[antlr-interest] Problem when parsing numerics

Wed Feb 18 08:34:54 PST 2009

Thomas Woelfle wrote:
> Hi Indhu,
>
> thanks for your reply. You are right. The lexer tries to find the 
> longest valid next token. But given my sample grammer and the sample 
> input '1.' the first valid token is '1' which is a NUMERIC and then the 
> next token is '.'. It is correct that the NUMERIC rule cannot match '1.' 
> since that is not a valid NUMERIC token.

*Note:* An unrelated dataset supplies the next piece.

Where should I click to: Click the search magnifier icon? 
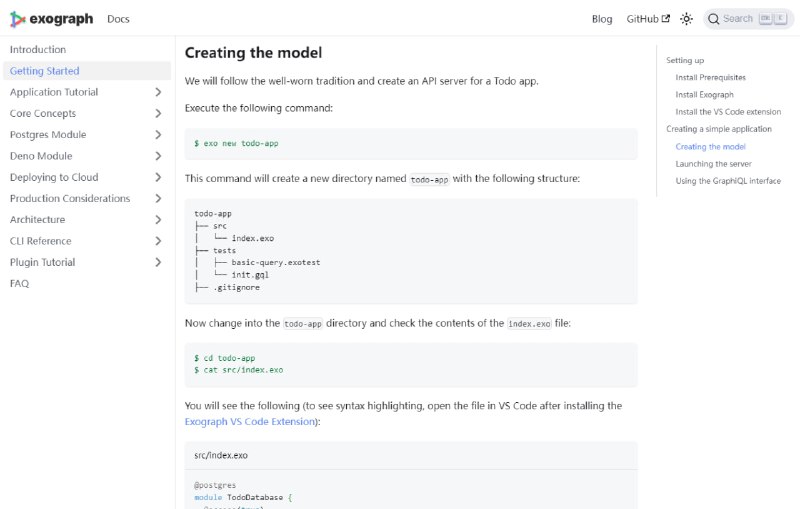[714, 19]
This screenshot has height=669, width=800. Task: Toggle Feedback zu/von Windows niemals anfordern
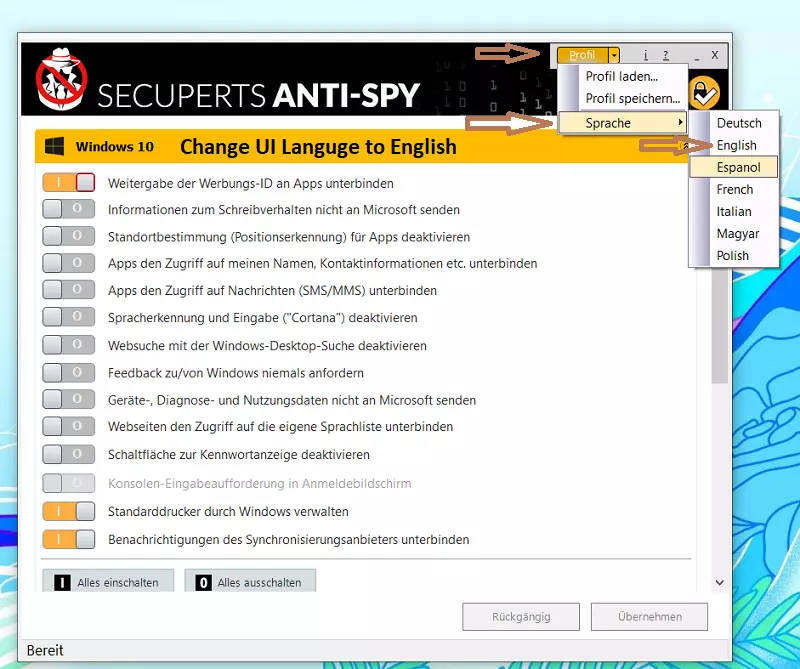[x=69, y=372]
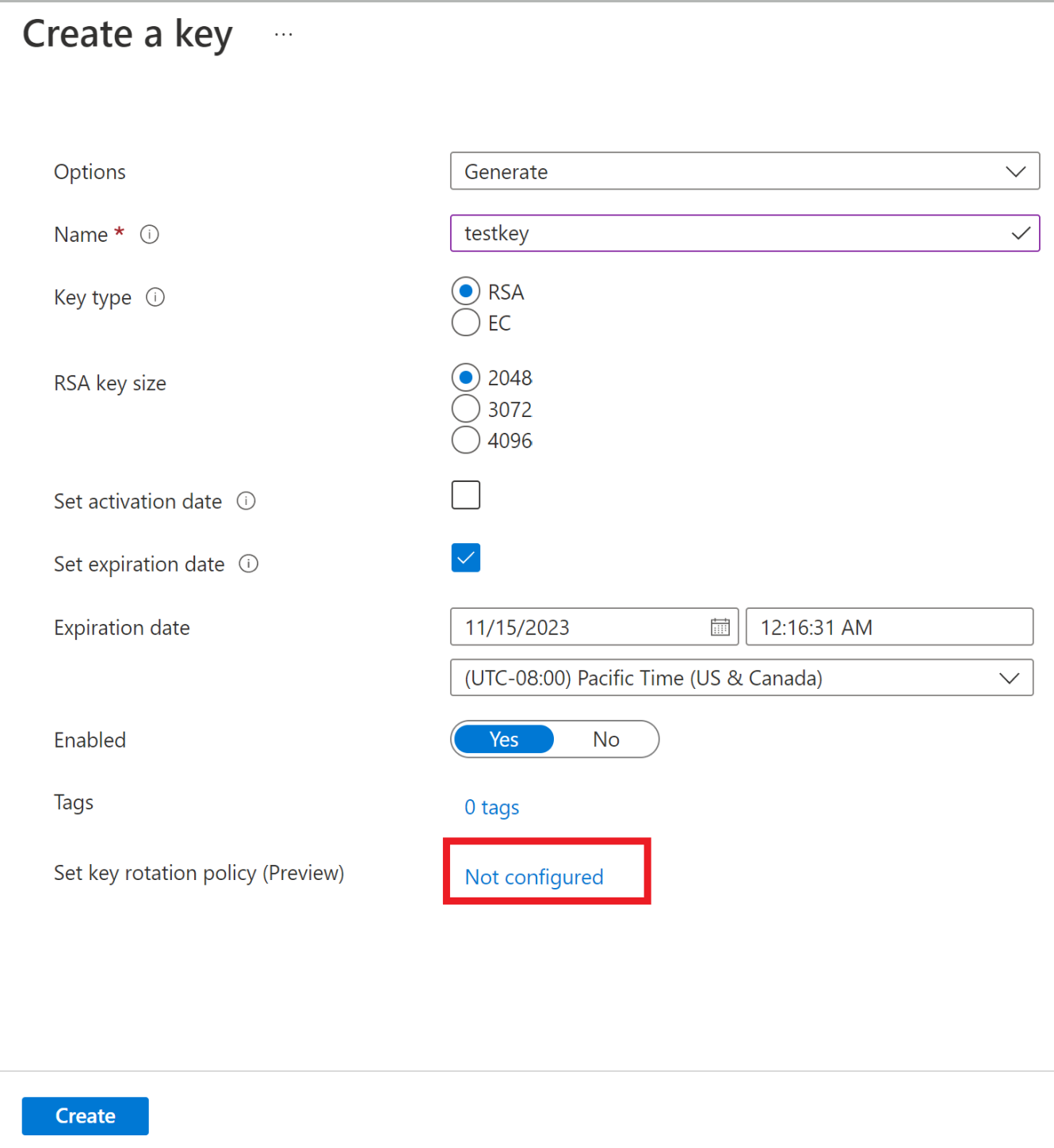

What it should match is '1' 
> which is a valid NUMERIC token.
>
> What I don't understand is why the lexer assumes that if there is a '.' 
> after some DIGITs it has to be a NUMERIC.
>
> foo     :     NUMERIC '.';
>
> NUMERIC :    '0'..'9'+ ('.' '0'..'9'+)?;
>
>
> The NUMERIC rules defines that after the initial DIGITS there may be a 
> '.' followed by at least one DIGIT. Therefore the lexer prediction that 
> a NUMERIC is the next token if a '.' has been recognized after some 
> DIGITS isn't correct, isn't it?
>
> Any ideas?
>   
You have to tell it what to do to verify its selection. the '.' tells it 
to look for 0..9 and that fails. Then you have auto-generated a lexer 
rule for '.' and made it all ambiguous ;-). Rule number one if you are 
not yet very familiar with ANTLR is to NOT put 'literals' in your 
parser. It tempts you to think that the lexer is being driven by the 
parser, but the lexer runs all the way through the input first.

For your simple rule, you can have:

foo : NUMERIC DOT;

NUMERIC  : ('0'..'9')+ ( ('.' '0'..'9')=> '.' ('0'..'9')+) ;
DOT : '.' ;

But that precludes:

5.

from being a floating point number of course.

Jim